Arrangement fees in Germany: how to deal?

The Federal Court of Justice (Bundesgerichtshof (BGH)) ruled in 2014 and 2017 that clauses implementing arrangement fees (Bearbeitungsentgelte) in consumer and commercial loan agreements are subject to regulations governing standard terms and conditions (AGB-Inhaltskontrolle).

Arrangement fee clauses which are actually negotiated by the parties will fall within an exception to the regulations. If, however, the relevant provision falls within the ambit of the regulations and fails to comply, a court could deem it ineffective. In these circumstances, any fees paid would have to be reimbursed.

Interests of the parties

In commercial loan agreements, both the lender and the borrower usually prefer having a one-off arrangement fee, rather than a higher interest rate running throughout the duration of the loan. The lender gets its money upfront, irrespective of early termination of the loan agreement and/or prepayment, and the borrower can often reduce its tax burden.

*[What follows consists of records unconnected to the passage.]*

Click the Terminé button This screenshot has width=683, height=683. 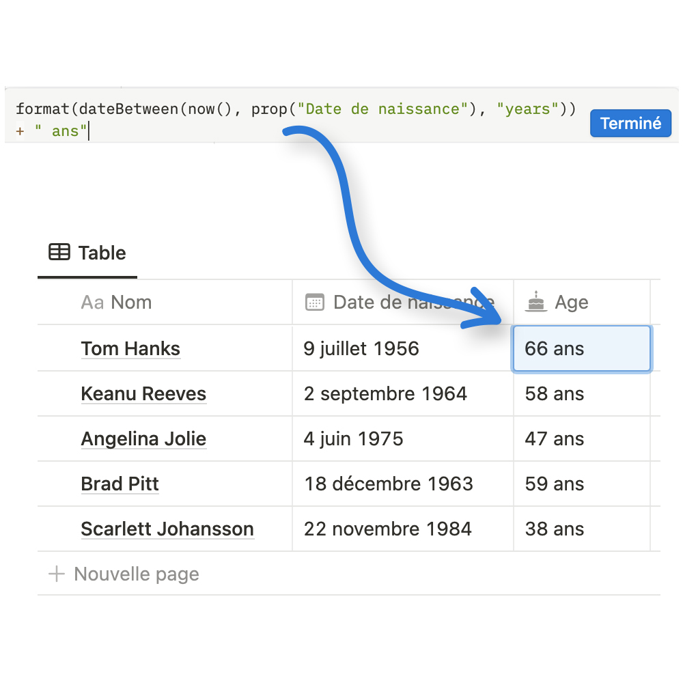tap(630, 124)
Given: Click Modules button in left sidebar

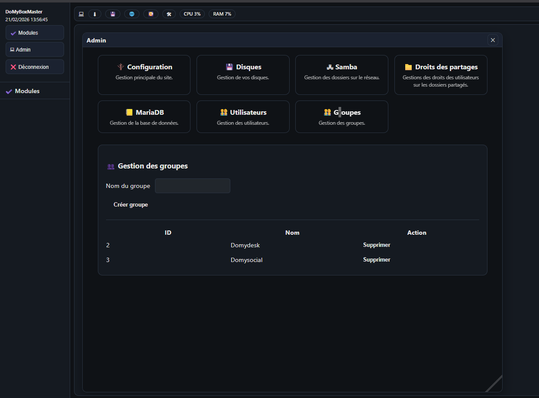Looking at the screenshot, I should 35,33.
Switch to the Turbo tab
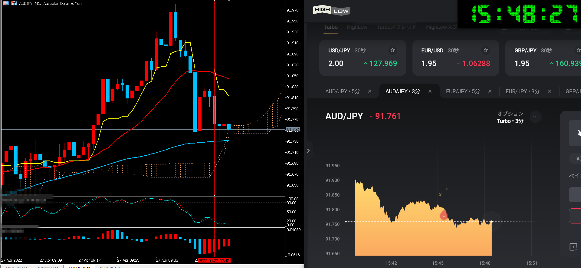 point(330,27)
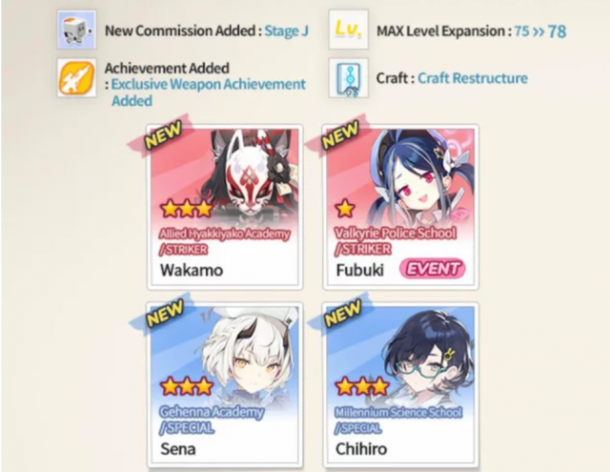This screenshot has width=610, height=472.
Task: Open Exclusive Weapon Achievement Added link
Action: [208, 92]
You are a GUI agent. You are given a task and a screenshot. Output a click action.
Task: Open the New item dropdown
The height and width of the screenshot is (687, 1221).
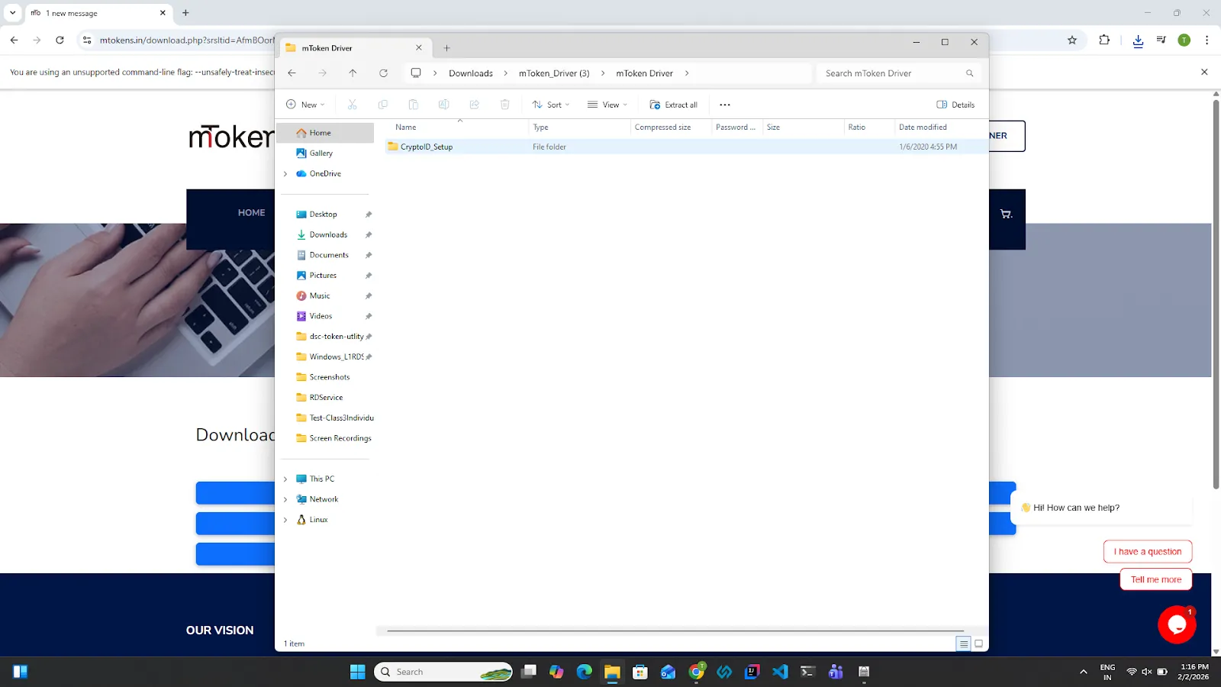click(305, 105)
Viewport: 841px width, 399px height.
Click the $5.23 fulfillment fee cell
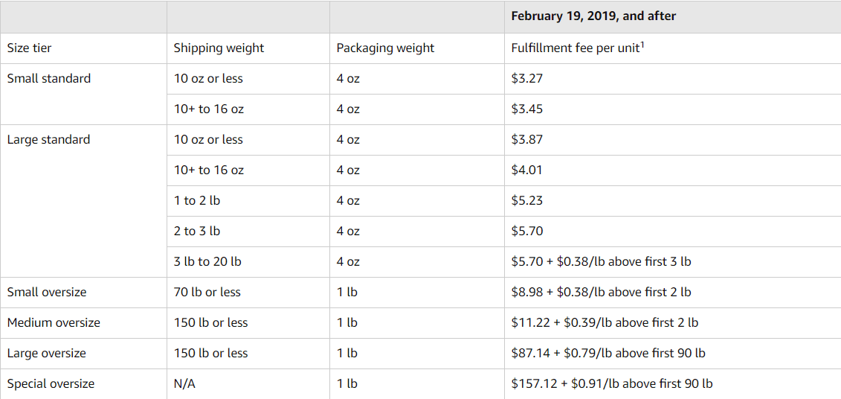[527, 200]
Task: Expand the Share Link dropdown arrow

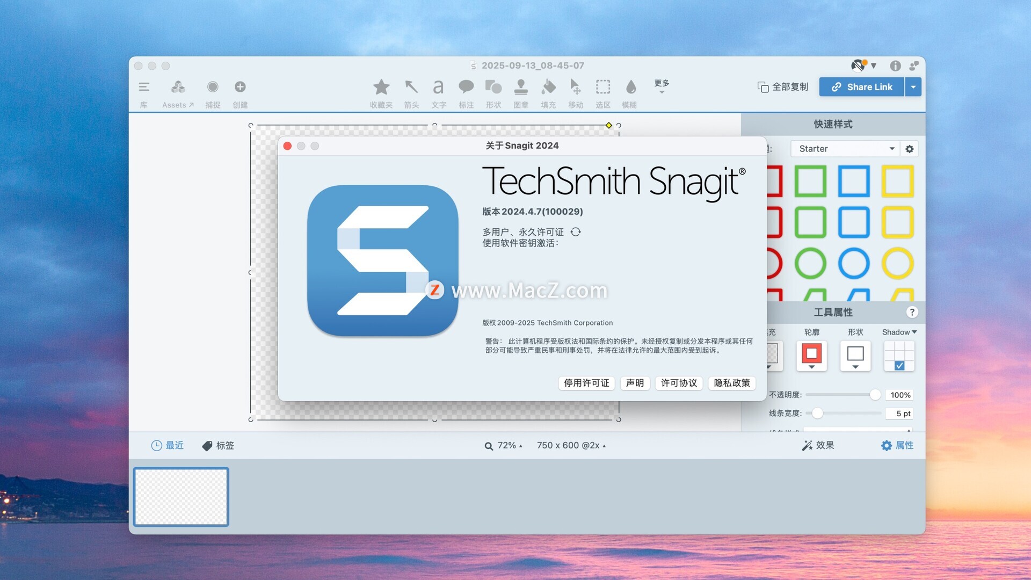Action: click(x=913, y=87)
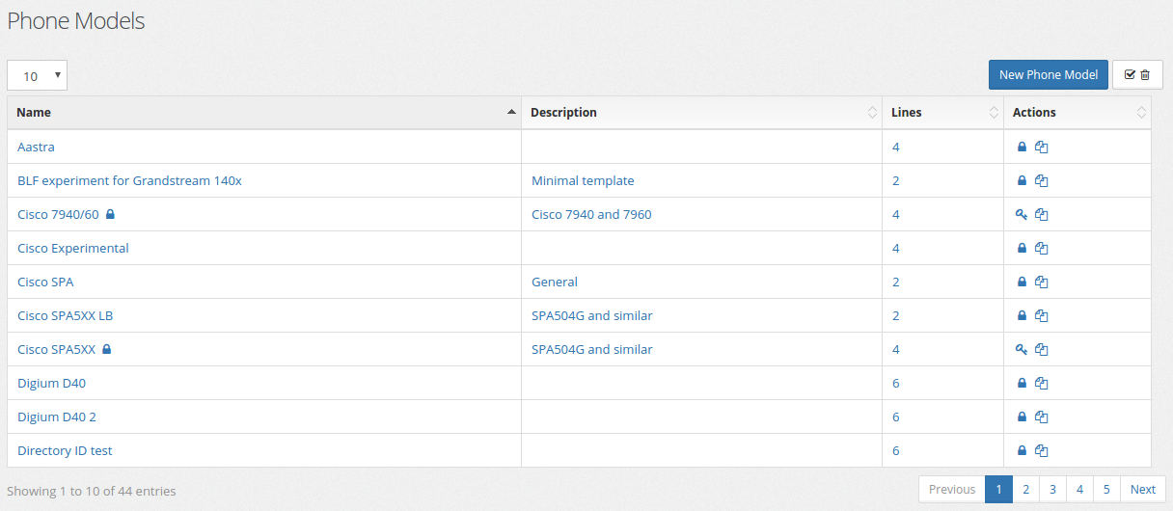Click lock icon for Cisco Experimental
Screen dimensions: 1173x511
pyautogui.click(x=1022, y=249)
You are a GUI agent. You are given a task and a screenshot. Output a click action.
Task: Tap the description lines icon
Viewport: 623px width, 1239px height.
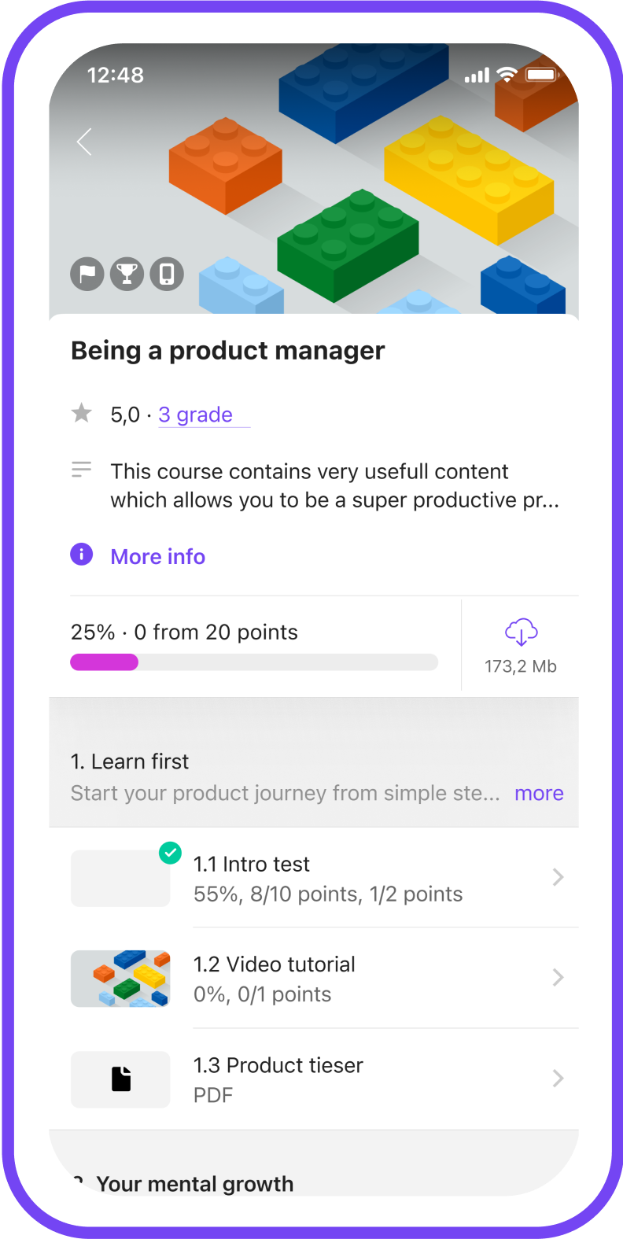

Unfortunately, the legislation and judicial interpretation presently work together to lead to the bizarre situation that even when both lender and borrower have agreed on an arrangement fee, they may be thwarted by the decision of a German court.

Circumventing the rules: possibilities

Borrowers and lenders have therefore tried to find new solutions to factor in arrangement fees for payment on signing, despite the BGH's ruling:

  • The parties may conclude a separate fee letter governed by a foreign law which is not as restrictive as German law. Since Article 3 par. 1 of the Regulation (EC) No 593/2008 of 17 June 2008 (Rome I) expressly allows such choice of law, this is seen as the most convenient route.However, the AGB-Inhaltskontrolle may still apply in cases where there is no connection to the country whose law was chosen according to Article 3 par. 3. One cannot exclude the possibility that a German court would hold such a division of the payment obligations – interest under German law, and a one-time fee under a different country's law – inconsistent and therefore ineffective. While there is at least one foreign party in most commercial financings, which would allow for a fee letter even when taking the restrictions described above into account, this is not always the case
  • To evade the application of the German provisions on standard terms and conditions, the borrower might therefore issue a fee letter as an offer to the lender. The borrower would therefore be considered the 'user' (Verwender) under the AGB-Inhaltskontrolle instead of the other (supposedly weaker) party that the German law provisions are intended to protect. However, if the borrower offers to pay an arrangement fee just because such fee is considered to be market standard, it may be the case that a German court concludes that the borrower needs to be protected nonetheless, and deems the fee void
  • As another option, the lender might consider applying a higher rate of interest for the first few interest periods, which would yield the same results as a one-time fee. However, sec. 306a German Civil Code (BGB) expressly states that the AGB-Inhaltskontrolle provisions apply when the parties try to circumvent them by other structures. One cannot exclude the possibility that a German court would rule that such construction is a circumvention, therefore holding the clause ineffective


While market participants are currently using methods to include arrangement fees for loans, these have not yet been tried and tested by the German courts.